++++ Source data ++++

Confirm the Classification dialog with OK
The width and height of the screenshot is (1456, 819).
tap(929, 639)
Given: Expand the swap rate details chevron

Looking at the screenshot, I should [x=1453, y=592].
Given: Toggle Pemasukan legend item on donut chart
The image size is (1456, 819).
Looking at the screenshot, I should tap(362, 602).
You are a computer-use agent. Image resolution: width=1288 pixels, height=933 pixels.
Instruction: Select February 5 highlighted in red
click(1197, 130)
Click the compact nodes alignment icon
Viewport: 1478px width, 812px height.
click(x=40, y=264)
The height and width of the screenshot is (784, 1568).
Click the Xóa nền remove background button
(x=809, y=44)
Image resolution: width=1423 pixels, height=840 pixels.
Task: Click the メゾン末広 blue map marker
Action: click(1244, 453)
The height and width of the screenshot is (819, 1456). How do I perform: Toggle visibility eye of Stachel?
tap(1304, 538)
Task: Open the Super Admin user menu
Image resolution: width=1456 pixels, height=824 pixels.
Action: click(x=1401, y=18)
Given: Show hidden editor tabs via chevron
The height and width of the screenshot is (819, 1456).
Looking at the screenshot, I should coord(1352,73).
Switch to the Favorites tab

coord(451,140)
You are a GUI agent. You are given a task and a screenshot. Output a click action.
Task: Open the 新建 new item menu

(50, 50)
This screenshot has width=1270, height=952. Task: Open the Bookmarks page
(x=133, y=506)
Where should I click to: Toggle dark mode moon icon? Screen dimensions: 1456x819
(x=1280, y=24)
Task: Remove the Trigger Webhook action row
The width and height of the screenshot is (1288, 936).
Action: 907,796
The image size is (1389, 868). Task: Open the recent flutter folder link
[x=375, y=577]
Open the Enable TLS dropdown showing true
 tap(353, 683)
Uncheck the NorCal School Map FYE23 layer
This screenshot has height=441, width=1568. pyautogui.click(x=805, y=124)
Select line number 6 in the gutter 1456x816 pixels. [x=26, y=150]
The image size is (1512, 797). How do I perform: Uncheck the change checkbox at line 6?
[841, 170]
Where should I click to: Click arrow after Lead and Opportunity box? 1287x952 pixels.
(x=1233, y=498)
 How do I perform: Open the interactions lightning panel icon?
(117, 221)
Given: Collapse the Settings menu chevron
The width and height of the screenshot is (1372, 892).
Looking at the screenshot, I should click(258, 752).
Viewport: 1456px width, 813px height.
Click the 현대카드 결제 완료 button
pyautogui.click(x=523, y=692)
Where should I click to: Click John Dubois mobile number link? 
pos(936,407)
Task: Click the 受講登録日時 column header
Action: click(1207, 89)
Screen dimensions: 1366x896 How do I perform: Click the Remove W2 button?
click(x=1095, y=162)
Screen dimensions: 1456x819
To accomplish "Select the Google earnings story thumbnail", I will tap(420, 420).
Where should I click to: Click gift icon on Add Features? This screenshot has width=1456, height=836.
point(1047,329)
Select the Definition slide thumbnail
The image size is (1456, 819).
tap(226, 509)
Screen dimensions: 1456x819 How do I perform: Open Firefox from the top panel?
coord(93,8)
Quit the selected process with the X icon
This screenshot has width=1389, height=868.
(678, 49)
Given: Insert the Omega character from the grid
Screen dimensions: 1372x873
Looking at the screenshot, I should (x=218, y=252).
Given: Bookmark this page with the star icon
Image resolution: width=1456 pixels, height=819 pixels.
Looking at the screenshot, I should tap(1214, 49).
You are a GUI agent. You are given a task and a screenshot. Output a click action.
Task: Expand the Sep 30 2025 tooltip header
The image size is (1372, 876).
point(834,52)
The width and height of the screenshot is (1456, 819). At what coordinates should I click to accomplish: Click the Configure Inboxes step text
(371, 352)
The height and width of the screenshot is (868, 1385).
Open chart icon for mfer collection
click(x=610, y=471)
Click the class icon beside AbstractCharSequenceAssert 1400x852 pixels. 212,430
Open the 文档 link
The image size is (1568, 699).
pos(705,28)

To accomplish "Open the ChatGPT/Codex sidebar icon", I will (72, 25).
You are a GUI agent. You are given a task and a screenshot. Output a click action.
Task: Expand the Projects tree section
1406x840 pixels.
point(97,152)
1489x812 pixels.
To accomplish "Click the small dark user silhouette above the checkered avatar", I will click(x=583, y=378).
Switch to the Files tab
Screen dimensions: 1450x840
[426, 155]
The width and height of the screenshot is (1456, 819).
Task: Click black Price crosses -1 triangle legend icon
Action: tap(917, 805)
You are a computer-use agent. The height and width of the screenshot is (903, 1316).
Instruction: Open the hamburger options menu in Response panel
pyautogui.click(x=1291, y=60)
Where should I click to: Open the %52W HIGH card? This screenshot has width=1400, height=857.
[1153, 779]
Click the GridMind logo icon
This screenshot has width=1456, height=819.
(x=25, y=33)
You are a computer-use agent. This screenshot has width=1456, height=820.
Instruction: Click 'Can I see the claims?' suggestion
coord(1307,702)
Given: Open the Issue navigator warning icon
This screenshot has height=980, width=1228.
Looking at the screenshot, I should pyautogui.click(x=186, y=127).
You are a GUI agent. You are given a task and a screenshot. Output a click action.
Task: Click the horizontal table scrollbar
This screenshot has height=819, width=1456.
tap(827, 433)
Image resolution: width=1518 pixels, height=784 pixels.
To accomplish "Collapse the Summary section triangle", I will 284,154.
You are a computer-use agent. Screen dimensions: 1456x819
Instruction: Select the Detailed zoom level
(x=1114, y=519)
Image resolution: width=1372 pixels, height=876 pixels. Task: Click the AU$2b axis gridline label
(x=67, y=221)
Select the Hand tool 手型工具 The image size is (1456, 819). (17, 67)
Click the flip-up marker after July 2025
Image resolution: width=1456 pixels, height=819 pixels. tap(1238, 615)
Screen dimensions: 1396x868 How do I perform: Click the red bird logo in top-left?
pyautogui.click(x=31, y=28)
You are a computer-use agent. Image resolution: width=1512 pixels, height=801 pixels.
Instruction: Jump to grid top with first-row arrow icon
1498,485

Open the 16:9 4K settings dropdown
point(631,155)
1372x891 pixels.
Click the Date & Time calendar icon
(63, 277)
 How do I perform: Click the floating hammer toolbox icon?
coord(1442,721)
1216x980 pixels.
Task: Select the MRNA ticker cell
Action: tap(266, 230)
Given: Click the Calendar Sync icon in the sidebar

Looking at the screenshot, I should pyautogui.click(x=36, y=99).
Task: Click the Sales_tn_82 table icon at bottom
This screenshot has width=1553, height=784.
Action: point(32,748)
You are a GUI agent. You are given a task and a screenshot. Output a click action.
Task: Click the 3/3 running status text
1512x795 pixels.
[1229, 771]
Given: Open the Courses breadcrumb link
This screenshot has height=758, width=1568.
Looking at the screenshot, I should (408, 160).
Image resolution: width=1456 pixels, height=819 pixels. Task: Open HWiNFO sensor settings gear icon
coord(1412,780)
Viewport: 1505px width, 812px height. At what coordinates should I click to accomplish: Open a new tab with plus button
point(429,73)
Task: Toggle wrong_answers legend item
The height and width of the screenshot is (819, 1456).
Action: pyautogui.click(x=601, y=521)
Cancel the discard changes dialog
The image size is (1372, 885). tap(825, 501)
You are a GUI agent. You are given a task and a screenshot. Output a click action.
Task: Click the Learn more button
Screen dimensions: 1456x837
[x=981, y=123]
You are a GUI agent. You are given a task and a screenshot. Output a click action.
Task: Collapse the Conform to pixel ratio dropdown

++++

Task brief: Copy out the range of lines above starting at the line with "Switch to the Files tab" and ending at the line with "Click the GridMind logo icon", exactly and including both.

Task result:
Switch to the Files tab
Screen dimensions: 1450x840
[426, 155]
The width and height of the screenshot is (1456, 819).
Task: Click black Price crosses -1 triangle legend icon
Action: tap(917, 805)
You are a computer-use agent. The height and width of the screenshot is (903, 1316).
Instruction: Open the hamburger options menu in Response panel
pyautogui.click(x=1291, y=60)
Where should I click to: Open the %52W HIGH card? This screenshot has width=1400, height=857.
[1153, 779]
Click the GridMind logo icon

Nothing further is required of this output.